Он изобрел новый стиль: «Эрнани». Эта опера прочно воцарилась на сцене, но, когда она еще царила, ее высмеивали, морщась, знатоки.
Он работал как зверь. Писал по две оперы в год, нащупывая правильный путь. «Макбет». Итальянская публика отвергла оперу как революционную и непонятную, а через несколько лет парижские критики отвергли ее как устарелый хлам.
Собравшись с силами, он дал «Битву при Леньяно». Она должна была явить нечто неслыханное. Стремительным ритмом бился в ней пульс освободительной войны. Она зачахла в триумфе премьеры. Ее противоположность – интимные, сладостно-печальные мелодии: «Луиза Миллер». Теперь она доживает свой век в провинции, где ее изредка дают в каком-нибудь захудалом театре.
Дальше, дальше, без передышки! Следовать бешеным законам переменной истины! За два-три года написаны «Риголетто», «Трубадур», «Травиата»! Улыбается надежда, что наконец достигнуто нечто устойчивое. Сейчас они полуживой пережиток того, чего больше нет.
Пришлось взять новый разбег: «Сицилийская вечерня», «Бокканегра», «Бал-маскарад». Они стоят одиноко на поле сражения, усеянном обломками отживших стилей.
Новый рывок: «Дон-Карлос»! Тысячи звуковых идей с болью подчинились неумолимой новой воле. Гигантская партитура, в которой не найти ни одного пустого такта, ни одной вялой фразы. Она стоила сотни бессонных ночей – между закатом солнца и тусклым проблеском парижского утра.
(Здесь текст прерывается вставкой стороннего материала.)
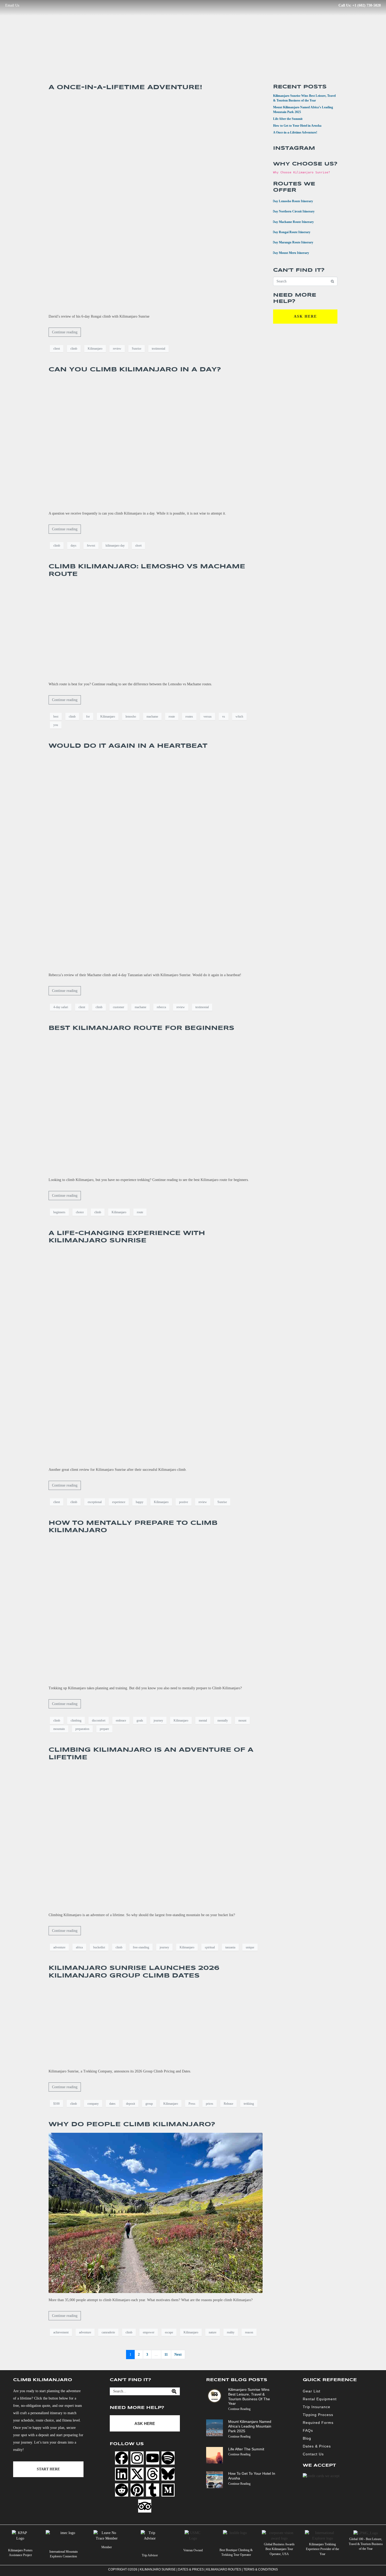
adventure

А что в итоге? В первый раз из газет и театральных фойе поднялось шипение, травля: вагнеровский эпигон! Всякая техническая тонкость, всякое усовершенствование гармонии связывали в то время с именем Вагнера, – а он, Верди, тогда еще не знал ни единой ноты немца!
И наконец, «Аида»! Последняя отчаянная вылазка из осажденной крепости. Вагнер ее осмеял. Ему-то легко. Не связанный никакими узами, он служит своему времени. Рожденный в стране, которая не знает никаких карнавалов, никаких народных празднеств, как не знает и подлинной души оперной формы, он может с легкостью презирать и рушить то, что ему не принадлежит. Не сказал ли он в одном своем трактате, как Верди слышал от Бойто, что немецкой музыке свойственно анданте, то есть темп спокойного движения? А ведь анданте – это как раз тот темп, который, по существу, противоречит опере: она живет тревогой, ускорением.
Все же анданте утвердилось. Так захотела итальянская молодежь. Из лона лицеев и консерваторий выходят сотни композиторов, пишущих не оперы, а германскую камерную музыку для рояля. Многие, сохраняя остатки былого почтения, посылают ему свои опусы. Попадаются среди них даровитые люди – некто Сгамбати, Босси. Но зачем они докучают ему своими вычурными изделиями с побрякушками из диссонансов? К чему? Они понятия не имеют, кто он есть. А он – последний итальянец. Он начинает понимать пессимизм сенатора. Их поколение сражалось при Фермопилах. Ныне век-людоед хочет сожрать и его, Верди.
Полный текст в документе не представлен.